(Entries for locating elements and text)
§

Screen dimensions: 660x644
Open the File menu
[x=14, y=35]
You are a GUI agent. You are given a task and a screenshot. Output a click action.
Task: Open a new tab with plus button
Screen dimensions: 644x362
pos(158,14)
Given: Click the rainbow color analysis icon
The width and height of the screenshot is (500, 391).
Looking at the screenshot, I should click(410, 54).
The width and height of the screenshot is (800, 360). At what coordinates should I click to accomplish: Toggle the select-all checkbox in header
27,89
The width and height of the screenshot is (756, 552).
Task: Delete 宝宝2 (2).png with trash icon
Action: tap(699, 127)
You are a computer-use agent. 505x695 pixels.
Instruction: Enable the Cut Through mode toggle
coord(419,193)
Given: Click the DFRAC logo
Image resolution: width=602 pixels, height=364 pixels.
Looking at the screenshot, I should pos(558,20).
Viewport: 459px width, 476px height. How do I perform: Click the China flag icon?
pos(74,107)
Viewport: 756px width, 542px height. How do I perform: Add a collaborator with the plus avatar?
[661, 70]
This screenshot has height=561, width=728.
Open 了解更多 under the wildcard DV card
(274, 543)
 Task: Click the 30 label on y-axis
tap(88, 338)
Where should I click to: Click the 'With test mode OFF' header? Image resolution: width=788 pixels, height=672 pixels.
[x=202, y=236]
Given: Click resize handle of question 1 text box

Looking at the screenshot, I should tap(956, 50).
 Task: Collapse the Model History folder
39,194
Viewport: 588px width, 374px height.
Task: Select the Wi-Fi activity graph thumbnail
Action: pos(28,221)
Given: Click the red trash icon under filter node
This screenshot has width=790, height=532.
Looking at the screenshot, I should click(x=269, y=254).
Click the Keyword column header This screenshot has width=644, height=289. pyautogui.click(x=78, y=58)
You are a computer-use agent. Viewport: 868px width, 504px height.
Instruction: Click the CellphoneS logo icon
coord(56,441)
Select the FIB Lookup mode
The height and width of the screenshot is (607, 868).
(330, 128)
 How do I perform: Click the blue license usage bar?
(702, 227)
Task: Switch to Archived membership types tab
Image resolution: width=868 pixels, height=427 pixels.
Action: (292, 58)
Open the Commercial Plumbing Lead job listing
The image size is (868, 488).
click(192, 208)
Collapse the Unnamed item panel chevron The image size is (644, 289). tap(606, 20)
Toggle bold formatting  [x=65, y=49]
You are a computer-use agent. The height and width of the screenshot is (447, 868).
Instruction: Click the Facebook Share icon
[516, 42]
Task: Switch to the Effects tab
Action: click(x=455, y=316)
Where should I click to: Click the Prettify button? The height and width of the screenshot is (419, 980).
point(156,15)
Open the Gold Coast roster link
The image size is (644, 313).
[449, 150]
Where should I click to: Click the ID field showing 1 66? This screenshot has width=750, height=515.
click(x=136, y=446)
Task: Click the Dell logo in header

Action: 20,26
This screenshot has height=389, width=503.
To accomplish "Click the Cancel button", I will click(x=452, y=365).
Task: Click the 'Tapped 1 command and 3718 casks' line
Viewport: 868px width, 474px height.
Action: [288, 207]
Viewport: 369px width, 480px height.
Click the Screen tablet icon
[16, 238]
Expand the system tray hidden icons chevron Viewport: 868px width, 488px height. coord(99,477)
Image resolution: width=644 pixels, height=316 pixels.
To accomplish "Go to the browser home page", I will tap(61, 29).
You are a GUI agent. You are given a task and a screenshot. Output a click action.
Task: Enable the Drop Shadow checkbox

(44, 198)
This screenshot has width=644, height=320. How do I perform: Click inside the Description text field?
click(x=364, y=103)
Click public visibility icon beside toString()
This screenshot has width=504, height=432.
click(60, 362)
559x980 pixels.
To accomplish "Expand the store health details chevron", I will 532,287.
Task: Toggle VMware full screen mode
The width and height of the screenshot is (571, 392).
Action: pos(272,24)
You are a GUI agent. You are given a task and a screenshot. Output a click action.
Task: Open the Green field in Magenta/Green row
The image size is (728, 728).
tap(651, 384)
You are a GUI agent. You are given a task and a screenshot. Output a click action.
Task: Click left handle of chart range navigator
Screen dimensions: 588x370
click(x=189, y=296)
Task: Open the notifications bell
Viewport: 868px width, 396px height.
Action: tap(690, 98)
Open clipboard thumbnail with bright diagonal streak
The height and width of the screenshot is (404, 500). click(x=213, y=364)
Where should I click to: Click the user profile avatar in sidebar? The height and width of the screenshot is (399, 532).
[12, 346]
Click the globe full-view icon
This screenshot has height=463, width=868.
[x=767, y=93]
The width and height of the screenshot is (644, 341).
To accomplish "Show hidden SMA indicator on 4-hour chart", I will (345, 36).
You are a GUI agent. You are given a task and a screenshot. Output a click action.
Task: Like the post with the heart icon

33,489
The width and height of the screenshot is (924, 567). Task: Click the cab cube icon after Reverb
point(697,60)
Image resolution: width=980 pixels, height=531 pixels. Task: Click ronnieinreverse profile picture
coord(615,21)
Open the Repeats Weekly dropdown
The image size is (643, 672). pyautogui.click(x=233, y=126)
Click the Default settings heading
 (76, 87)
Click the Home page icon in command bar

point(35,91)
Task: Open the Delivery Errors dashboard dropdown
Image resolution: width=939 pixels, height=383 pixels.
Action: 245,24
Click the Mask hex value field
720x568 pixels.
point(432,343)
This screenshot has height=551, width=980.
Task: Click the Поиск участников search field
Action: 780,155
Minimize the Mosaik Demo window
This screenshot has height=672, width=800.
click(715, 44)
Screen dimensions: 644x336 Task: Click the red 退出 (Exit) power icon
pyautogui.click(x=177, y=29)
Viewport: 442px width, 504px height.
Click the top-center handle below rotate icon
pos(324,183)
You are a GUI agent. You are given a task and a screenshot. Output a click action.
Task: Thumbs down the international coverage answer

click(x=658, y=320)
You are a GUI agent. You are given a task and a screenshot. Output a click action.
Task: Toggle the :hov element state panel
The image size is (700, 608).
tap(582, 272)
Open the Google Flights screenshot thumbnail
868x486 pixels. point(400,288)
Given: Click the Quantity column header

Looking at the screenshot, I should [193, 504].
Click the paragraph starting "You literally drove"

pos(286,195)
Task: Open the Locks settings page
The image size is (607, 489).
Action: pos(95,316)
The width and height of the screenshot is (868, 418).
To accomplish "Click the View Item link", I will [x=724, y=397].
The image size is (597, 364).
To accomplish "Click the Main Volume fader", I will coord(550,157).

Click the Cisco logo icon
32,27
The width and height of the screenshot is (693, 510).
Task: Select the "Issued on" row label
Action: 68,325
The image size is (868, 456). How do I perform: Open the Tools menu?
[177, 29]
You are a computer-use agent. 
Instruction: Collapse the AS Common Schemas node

§

- [Your objective]:
Copy out all of the entries above word for word, without changing anything.

- [Result of the task]:
Screen dimensions: 660x644
Open the File menu
[x=14, y=35]
You are a GUI agent. You are given a task and a screenshot. Output a click action.
Task: Open a new tab with plus button
Screen dimensions: 644x362
pos(158,14)
Given: Click the rainbow color analysis icon
The width and height of the screenshot is (500, 391).
Looking at the screenshot, I should click(410, 54).
The width and height of the screenshot is (800, 360). At what coordinates should I click to accomplish: Toggle the select-all checkbox in header
27,89
The width and height of the screenshot is (756, 552).
Task: Delete 宝宝2 (2).png with trash icon
Action: tap(699, 127)
You are a computer-use agent. 505x695 pixels.
Instruction: Enable the Cut Through mode toggle
coord(419,193)
Given: Click the DFRAC logo
Image resolution: width=602 pixels, height=364 pixels.
Looking at the screenshot, I should pos(558,20).
Viewport: 459px width, 476px height. How do I perform: Click the China flag icon?
pos(74,107)
Viewport: 756px width, 542px height. How do I perform: Add a collaborator with the plus avatar?
[661, 70]
This screenshot has height=561, width=728.
Open 了解更多 under the wildcard DV card
(274, 543)
 Task: Click the 30 label on y-axis
tap(88, 338)
Where should I click to: Click the 'With test mode OFF' header? Image resolution: width=788 pixels, height=672 pixels.
[x=202, y=236]
Given: Click resize handle of question 1 text box

Looking at the screenshot, I should tap(956, 50).
 Task: Collapse the Model History folder
39,194
Viewport: 588px width, 374px height.
Task: Select the Wi-Fi activity graph thumbnail
Action: pos(28,221)
Given: Click the red trash icon under filter node
This screenshot has width=790, height=532.
Looking at the screenshot, I should click(x=269, y=254).
Click the Keyword column header This screenshot has width=644, height=289. pyautogui.click(x=78, y=58)
You are a computer-use agent. Viewport: 868px width, 504px height.
Instruction: Click the CellphoneS logo icon
coord(56,441)
Select the FIB Lookup mode
The height and width of the screenshot is (607, 868).
(330, 128)
 How do I perform: Click the blue license usage bar?
(702, 227)
Task: Switch to Archived membership types tab
Image resolution: width=868 pixels, height=427 pixels.
Action: (292, 58)
Open the Commercial Plumbing Lead job listing
The image size is (868, 488).
click(192, 208)
Collapse the Unnamed item panel chevron The image size is (644, 289). tap(606, 20)
Toggle bold formatting  [x=65, y=49]
You are a computer-use agent. The height and width of the screenshot is (447, 868).
Instruction: Click the Facebook Share icon
[516, 42]
Task: Switch to the Effects tab
Action: click(x=455, y=316)
Where should I click to: Click the Prettify button? The height and width of the screenshot is (419, 980).
point(156,15)
Open the Gold Coast roster link
The image size is (644, 313).
[449, 150]
Where should I click to: Click the ID field showing 1 66? This screenshot has width=750, height=515.
click(x=136, y=446)
Task: Click the Dell logo in header

Action: 20,26
This screenshot has height=389, width=503.
To accomplish "Click the Cancel button", I will click(x=452, y=365).
Task: Click the 'Tapped 1 command and 3718 casks' line
Viewport: 868px width, 474px height.
Action: [288, 207]
Viewport: 369px width, 480px height.
Click the Screen tablet icon
[16, 238]
Expand the system tray hidden icons chevron Viewport: 868px width, 488px height. coord(99,477)
Image resolution: width=644 pixels, height=316 pixels.
To accomplish "Go to the browser home page", I will tap(61, 29).
You are a GUI agent. You are given a task and a screenshot. Output a click action.
Task: Enable the Drop Shadow checkbox

(44, 198)
This screenshot has width=644, height=320. How do I perform: Click inside the Description text field?
click(x=364, y=103)
Click public visibility icon beside toString()
This screenshot has width=504, height=432.
click(60, 362)
559x980 pixels.
To accomplish "Expand the store health details chevron", I will 532,287.
Task: Toggle VMware full screen mode
The width and height of the screenshot is (571, 392).
Action: pos(272,24)
You are a GUI agent. You are given a task and a screenshot. Output a click action.
Task: Open the Green field in Magenta/Green row
The image size is (728, 728).
tap(651, 384)
You are a GUI agent. You are given a task and a screenshot. Output a click action.
Task: Click left handle of chart range navigator
Screen dimensions: 588x370
click(x=189, y=296)
Task: Open the notifications bell
Viewport: 868px width, 396px height.
Action: tap(690, 98)
Open clipboard thumbnail with bright diagonal streak
The height and width of the screenshot is (404, 500). click(x=213, y=364)
Where should I click to: Click the user profile avatar in sidebar? The height and width of the screenshot is (399, 532).
[12, 346]
Click the globe full-view icon
This screenshot has height=463, width=868.
[x=767, y=93]
The width and height of the screenshot is (644, 341).
To accomplish "Show hidden SMA indicator on 4-hour chart", I will (345, 36).
You are a GUI agent. You are given a task and a screenshot. Output a click action.
Task: Like the post with the heart icon

33,489
The width and height of the screenshot is (924, 567). Task: Click the cab cube icon after Reverb
point(697,60)
Image resolution: width=980 pixels, height=531 pixels. Task: Click ronnieinreverse profile picture
coord(615,21)
Open the Repeats Weekly dropdown
The image size is (643, 672). pyautogui.click(x=233, y=126)
Click the Default settings heading
 (76, 87)
Click the Home page icon in command bar

point(35,91)
Task: Open the Delivery Errors dashboard dropdown
Image resolution: width=939 pixels, height=383 pixels.
Action: 245,24
Click the Mask hex value field
720x568 pixels.
point(432,343)
This screenshot has height=551, width=980.
Task: Click the Поиск участников search field
Action: 780,155
Minimize the Mosaik Demo window
This screenshot has height=672, width=800.
click(715, 44)
Screen dimensions: 644x336 Task: Click the red 退出 (Exit) power icon
pyautogui.click(x=177, y=29)
Viewport: 442px width, 504px height.
Click the top-center handle below rotate icon
pos(324,183)
You are a GUI agent. You are given a task and a screenshot. Output a click action.
Task: Thumbs down the international coverage answer

click(x=658, y=320)
You are a GUI agent. You are given a task and a screenshot. Output a click action.
Task: Toggle the :hov element state panel
The image size is (700, 608).
tap(582, 272)
Open the Google Flights screenshot thumbnail
868x486 pixels. point(400,288)
Given: Click the Quantity column header

Looking at the screenshot, I should [193, 504].
Click the paragraph starting "You literally drove"

pos(286,195)
Task: Open the Locks settings page
The image size is (607, 489).
Action: pos(95,316)
The width and height of the screenshot is (868, 418).
To accomplish "Click the View Item link", I will [x=724, y=397].
The image size is (597, 364).
To accomplish "Click the Main Volume fader", I will coord(550,157).

Click the Cisco logo icon
32,27
The width and height of the screenshot is (693, 510).
Task: Select the "Issued on" row label
Action: 68,325
The image size is (868, 456). How do I perform: Open the Tools menu?
[177, 29]
You are a computer-use agent. 
Instruction: Collapse the AS Common Schemas node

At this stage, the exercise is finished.